(단어와 요소 가리키기 항목)
___

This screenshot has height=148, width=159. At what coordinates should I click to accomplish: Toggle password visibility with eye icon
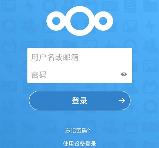124,74
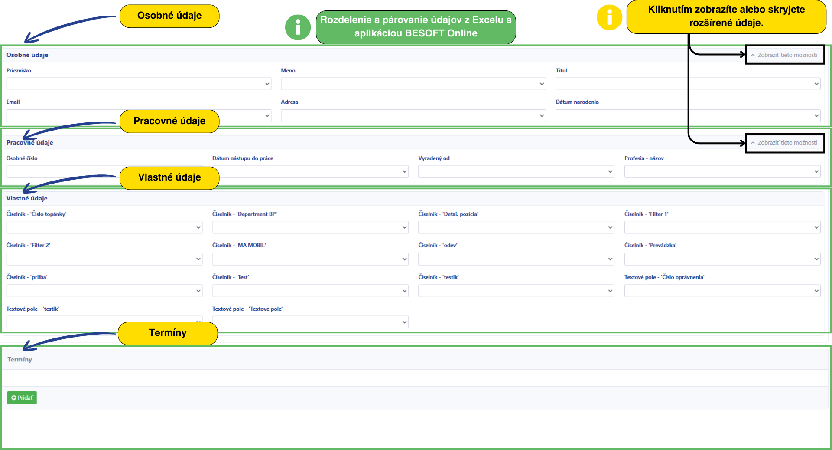Open the Adresa dropdown
Viewport: 832px width, 450px height.
point(413,115)
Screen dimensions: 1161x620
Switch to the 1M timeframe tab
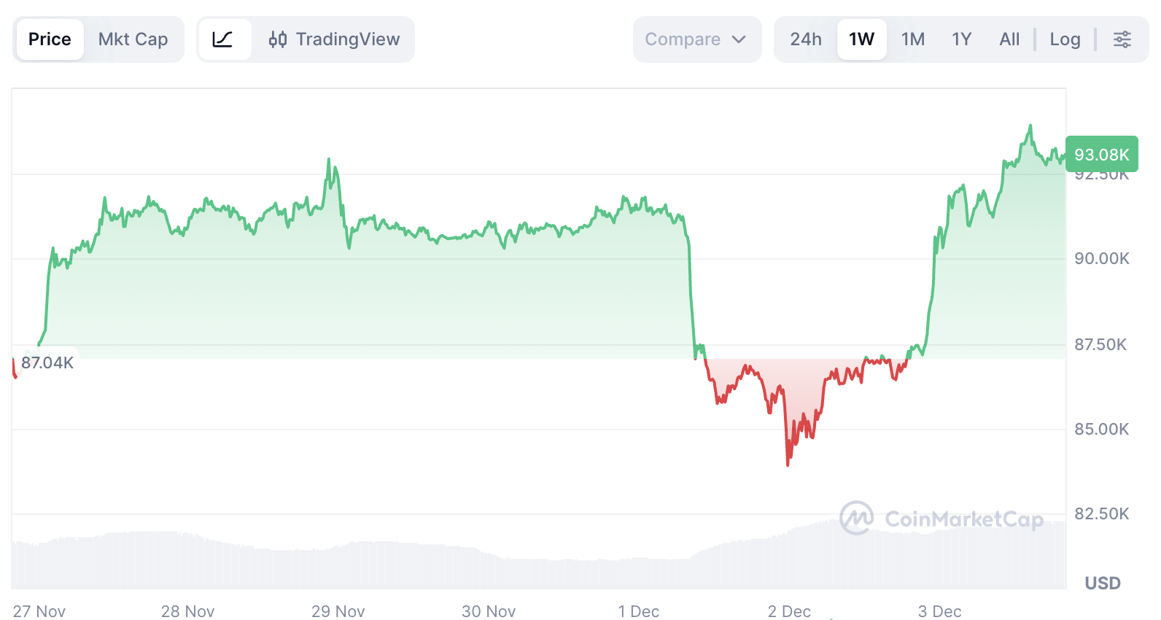click(912, 39)
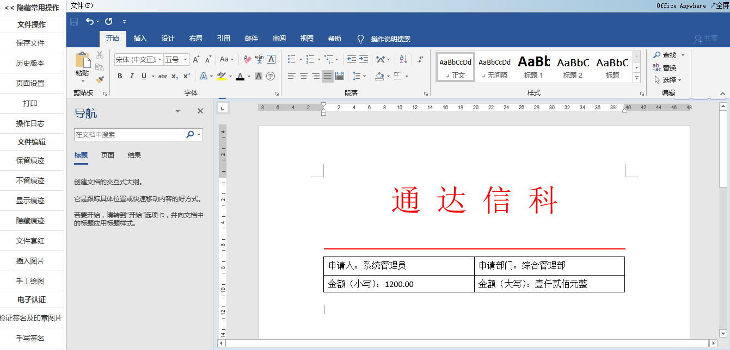The height and width of the screenshot is (350, 730).
Task: Click the Center alignment icon
Action: (304, 76)
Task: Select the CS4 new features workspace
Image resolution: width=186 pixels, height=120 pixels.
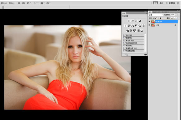Action: [x=170, y=3]
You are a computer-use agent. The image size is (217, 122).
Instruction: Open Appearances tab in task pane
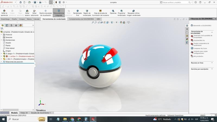[x=187, y=39]
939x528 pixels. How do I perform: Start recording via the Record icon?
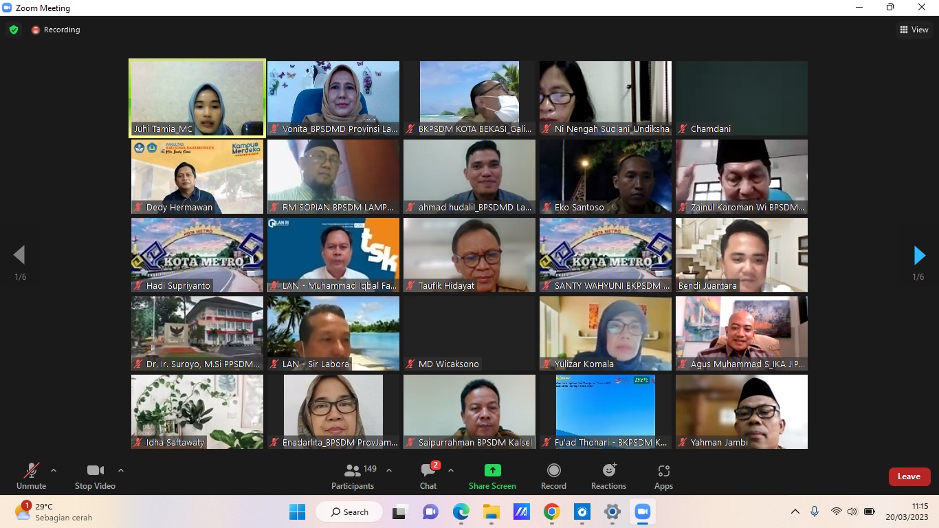553,470
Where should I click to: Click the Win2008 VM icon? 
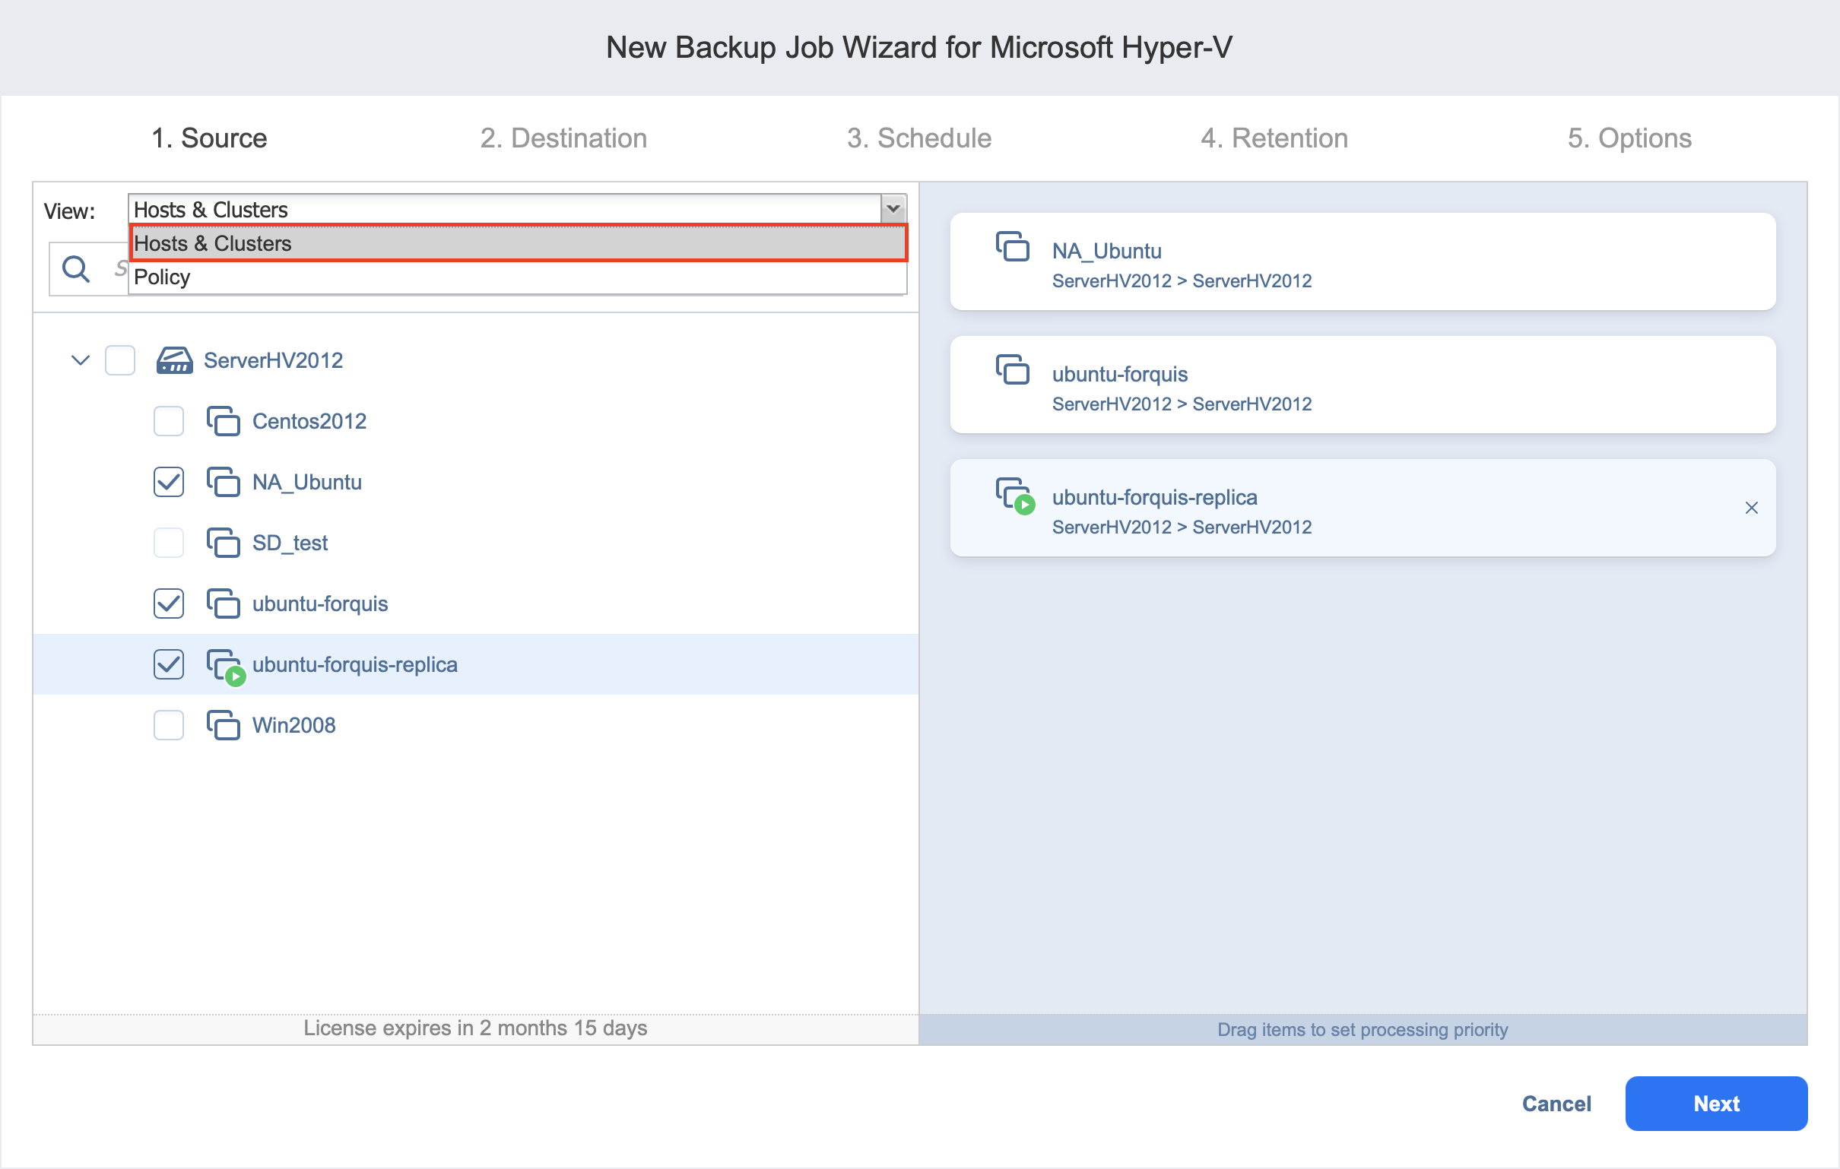[x=223, y=726]
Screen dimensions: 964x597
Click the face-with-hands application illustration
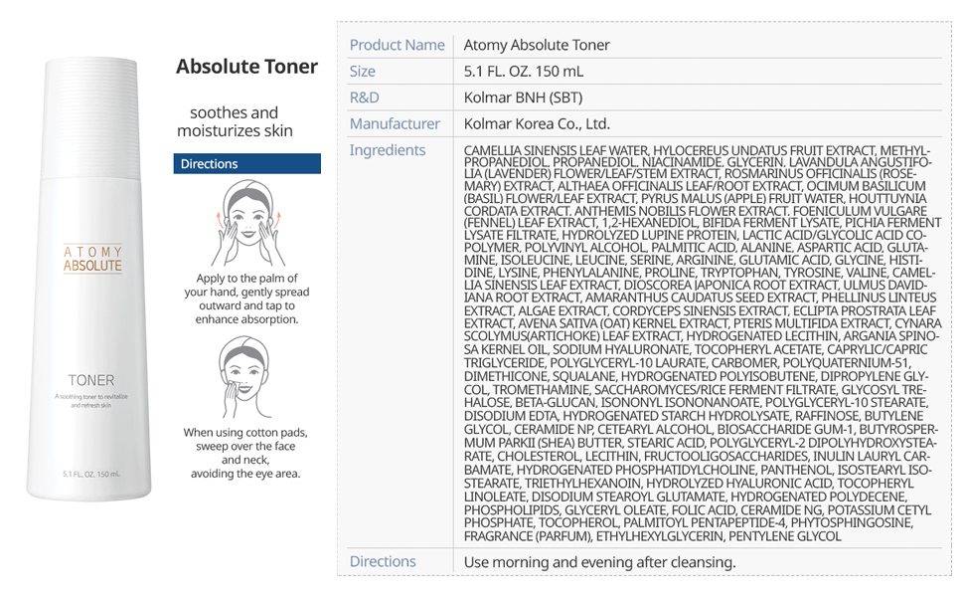(245, 223)
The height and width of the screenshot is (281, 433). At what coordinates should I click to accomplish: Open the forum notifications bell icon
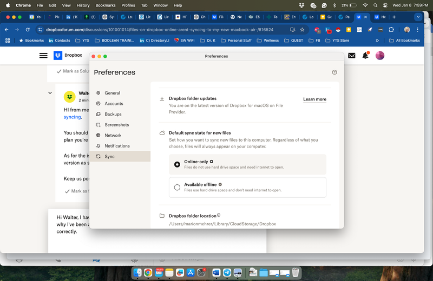click(365, 56)
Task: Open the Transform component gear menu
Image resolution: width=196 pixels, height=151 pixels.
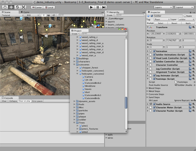Action: pos(194,27)
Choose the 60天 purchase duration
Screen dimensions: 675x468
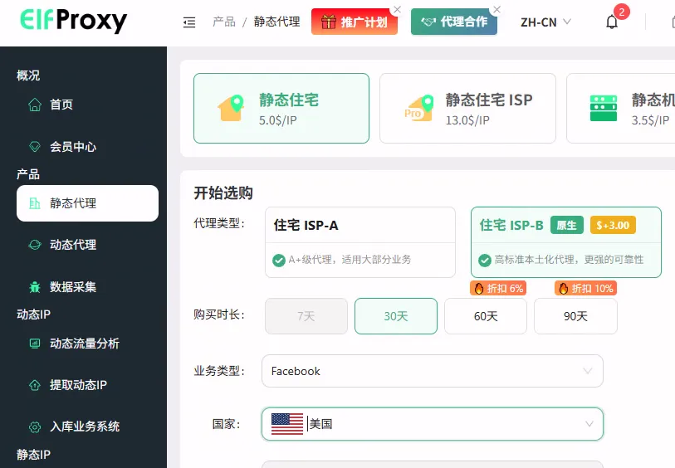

___

▶ **작업 안내**:
위 자료 전체를 줄마다 문자열 하나씩 JSON 목록에 넣으세요. 빈 줄은 빼고, 그림은 답에 넣지 마세요.

▶ **연습 답안**:
[
  "This screenshot has height=148, width=159. At what coordinates should I click to accomplish: Toggle password visibility with eye icon",
  "124,74",
  "Open the Adresa dropdown",
  "Viewport: 832px width, 450px height.",
  "point(413,115)",
  "Screen dimensions: 1161x620",
  "Switch to the 1M timeframe tab",
  "click(912, 39)",
  "The height and width of the screenshot is (350, 730).",
  "Task: Click the Center alignment icon",
  "Action: (304, 76)",
  "Task: Select the CS4 new features workspace",
  "Image resolution: width=186 pixels, height=120 pixels.",
  "Action: [x=170, y=3]",
  "You are a computer-use agent. The image size is (217, 122).",
  "Instruction: Open Appearances tab in task pane",
  "[x=187, y=39]",
  "939x528 pixels. How do I perform: Start recording via the Record icon?",
  "553,470",
  "Where should I click to: Click the Win2008 VM icon? ",
  "[x=223, y=726]",
  "Screen dimensions: 964x597",
  "Click the face-with-hands application illustration",
  "(245, 223)",
  "The height and width of the screenshot is (281, 433). At what coordinates should I click to accomplish: Open the forum notifications bell icon",
  "click(365, 56)",
  "Task: Open the Transform component gear menu",
  "Image resolution: width=196 pixels, height=151 pixels.",
  "Action: pos(194,27)",
  "Choose the 60天 purchase duration",
  "Screen dimensions: 675x468"
]